La justice suisse transmettra à son homologue italienne les noms des cyclistes ayant subi des contrôles sanguins au départ d'étapes du Giro 99, malgré l'opposition de l'Union cycliste internationale (UCI), a-t-on appris mercredi à Lausanne de source judiciaire. Le Tribunal fédéral vient de statuer en ce sens.

L'UCI, dont le siège est à Lausanne, avait refusé que les noms de ces coureurs soient transmis au parquet de Brescia (nord de l'Italie). Celui-ci les réclamait dans le cadre d'une enquête sur un trafic de médicaments utilisés comme produits dopants, organisé par un médecin qui les destinait à des cyclistes professionnels. Le procureur de Brescia avait déposé une demande d'entraide judiciaire auprès de la Suisse pour que lui soient transmis les noms de quinze coureurs cyclistes ayant subi des contrôles sanguins, les 4 et 5 juin 1999, avant le départ d'étapes du Tour d'Italie. Les éprouvettes correspondantes, placées sous séquestre par les autorités sanitaires italiennes, avaient été étiquetées avec des numéros de codes correspondant à des noms connus seulement de l'UCI. Saisi de la demande d'entraide judiciaire italienne, un juge d'instruction du canton de Vaud avait décidé de lui donner une suite favorable et avait obtenu de l'UCI les documents demandés.

Mais l'UCI s'était opposée à leur transmission au parquet italien, invoquant le secret médical, et avait saisi le Tribunal fédéral qui vient de lui donner tort. Dans un arrêt daté du 3 juillet 2000, le tribunal a estimé justifiée la décision du juge cantonal de transmettre des informations nécessaires à l'enquête italienne. Cette décision du Tribunal fédéral a été communiquée aux parties le 22 août. Le juge d'instruction cantonal devrait donc prochainement répondre à la demande d'entraide judiciaire italienne, les voies de recours de l'UCI étant épuisées. Le responsable du service juridique de l'UCI, habilité à s'exprimer sur cette affaire, n'était pas joignable mercredi.

──────────

• QUESTIONS SUR LE MATÉRIEL
- A) Dans l'article sur les contrôles sanguins du Giro 99, quel motif l'UCI a-t-elle invoqué pour s'opposer à la transmission des documents au parquet italien ?
- B) Recopiez le passage de l'article sur les contrôles sanguins du Giro 99 qui commence aux mots « Mais l'UCI s'était » et s'arrête après « pas joignable mercredi. ».
Le matériel qui suit n'est pas nécessaire.

• ORIGINE DES DONNÉES
──────────

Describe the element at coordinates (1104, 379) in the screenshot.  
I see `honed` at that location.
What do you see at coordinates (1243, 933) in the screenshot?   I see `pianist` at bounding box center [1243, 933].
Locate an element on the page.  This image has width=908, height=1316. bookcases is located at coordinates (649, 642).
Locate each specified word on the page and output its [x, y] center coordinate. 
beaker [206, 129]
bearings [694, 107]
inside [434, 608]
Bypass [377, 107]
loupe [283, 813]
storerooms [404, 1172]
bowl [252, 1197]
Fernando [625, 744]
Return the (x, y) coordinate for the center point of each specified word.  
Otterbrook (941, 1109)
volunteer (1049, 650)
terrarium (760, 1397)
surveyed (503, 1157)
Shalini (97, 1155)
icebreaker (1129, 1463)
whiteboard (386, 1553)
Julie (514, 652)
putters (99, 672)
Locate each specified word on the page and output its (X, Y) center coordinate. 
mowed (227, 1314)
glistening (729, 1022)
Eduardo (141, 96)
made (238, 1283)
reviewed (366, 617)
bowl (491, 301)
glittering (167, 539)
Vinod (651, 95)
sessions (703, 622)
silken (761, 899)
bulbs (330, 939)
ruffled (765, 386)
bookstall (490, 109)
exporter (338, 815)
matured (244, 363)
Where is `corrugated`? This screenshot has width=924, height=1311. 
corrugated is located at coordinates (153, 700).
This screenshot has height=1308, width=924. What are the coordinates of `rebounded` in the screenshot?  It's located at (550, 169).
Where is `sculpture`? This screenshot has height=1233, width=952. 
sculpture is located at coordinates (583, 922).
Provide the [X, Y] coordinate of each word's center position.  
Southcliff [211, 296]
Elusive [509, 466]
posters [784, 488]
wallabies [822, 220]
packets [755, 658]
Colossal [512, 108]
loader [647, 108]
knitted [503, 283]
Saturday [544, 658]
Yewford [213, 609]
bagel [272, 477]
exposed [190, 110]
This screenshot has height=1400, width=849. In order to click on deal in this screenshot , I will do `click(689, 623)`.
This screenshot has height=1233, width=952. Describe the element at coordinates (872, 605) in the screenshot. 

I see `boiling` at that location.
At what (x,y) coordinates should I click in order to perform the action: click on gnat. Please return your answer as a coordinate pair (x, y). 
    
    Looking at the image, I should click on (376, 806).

──────────

• CORRIGÉ DES EXERCICES
- A) Le secret médical.

- B)
Mais l'UCI s'était opposée à leur transmission au parquet italien, invoquant le secret médical, et avait saisi le Tribunal fédéral qui vient de lui donner tort. Dans un arrêt daté du 3 juillet 2000, le tribunal a estimé justifiée la décision du juge cantonal de transmettre des informations nécessaires à l'enquête italienne. Cette décision du Tribunal fédéral a été communiquée aux parties le 22 août. Le juge d'instruction cantonal devrait donc prochainement répondre à la demande d'entraide judiciaire italienne, les voies de recours de l'UCI étant épuisées. Le responsable du service juridique de l'UCI, habilité à s'exprimer sur cette affaire, n'était pas joignable mercredi.